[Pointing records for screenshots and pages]
━━━━━━━━━━

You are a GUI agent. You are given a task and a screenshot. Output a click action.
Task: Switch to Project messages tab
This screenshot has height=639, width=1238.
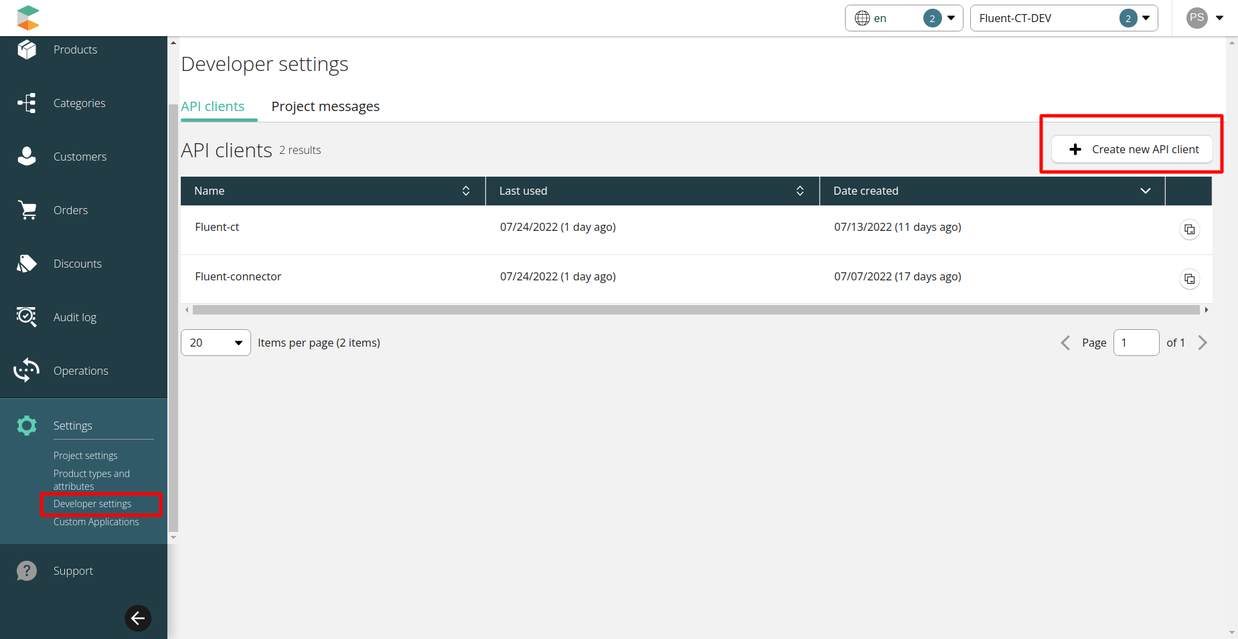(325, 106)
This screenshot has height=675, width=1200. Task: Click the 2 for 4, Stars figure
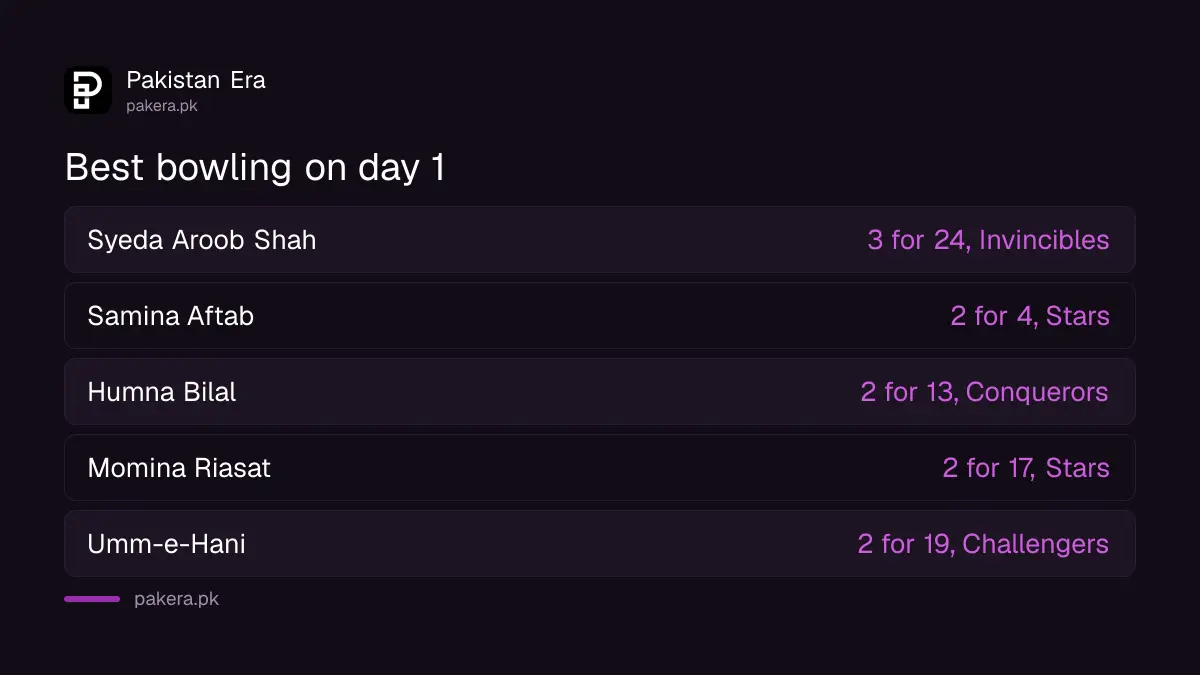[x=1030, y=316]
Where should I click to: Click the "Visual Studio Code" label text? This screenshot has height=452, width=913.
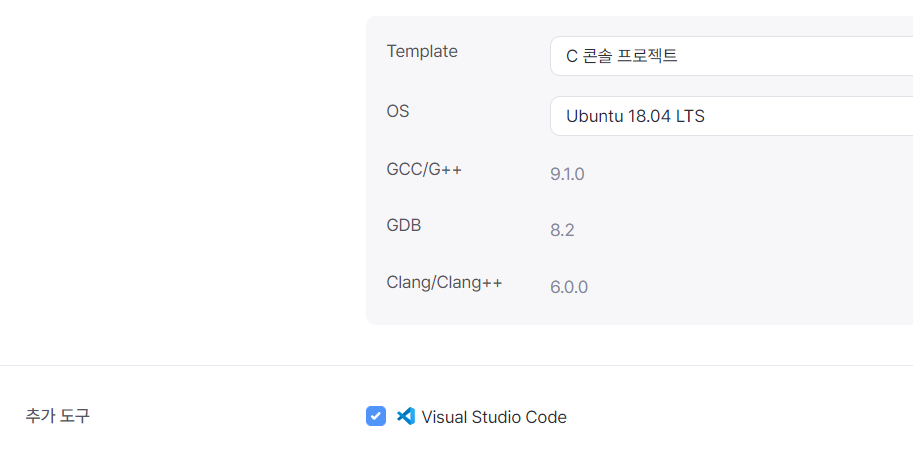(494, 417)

━━━━━━━━━━

▶ _AIM OF THE TASK_: Reproduce every one of the rows above, putting "image" in place of each "screenshot" and keeping all else unchanged. Omit the pictures from your version.

▶ _REPLY_:
You are a GUI agent. You are given a task and a image. Output a click action.
Task: Switch to Project messages tab
This image has height=639, width=1238.
(325, 106)
This image has height=675, width=1200. Task: Click the 2 for 4, Stars figure
[x=1030, y=316]
Where should I click to: Click the "Visual Studio Code" label text? This image has height=452, width=913.
(494, 417)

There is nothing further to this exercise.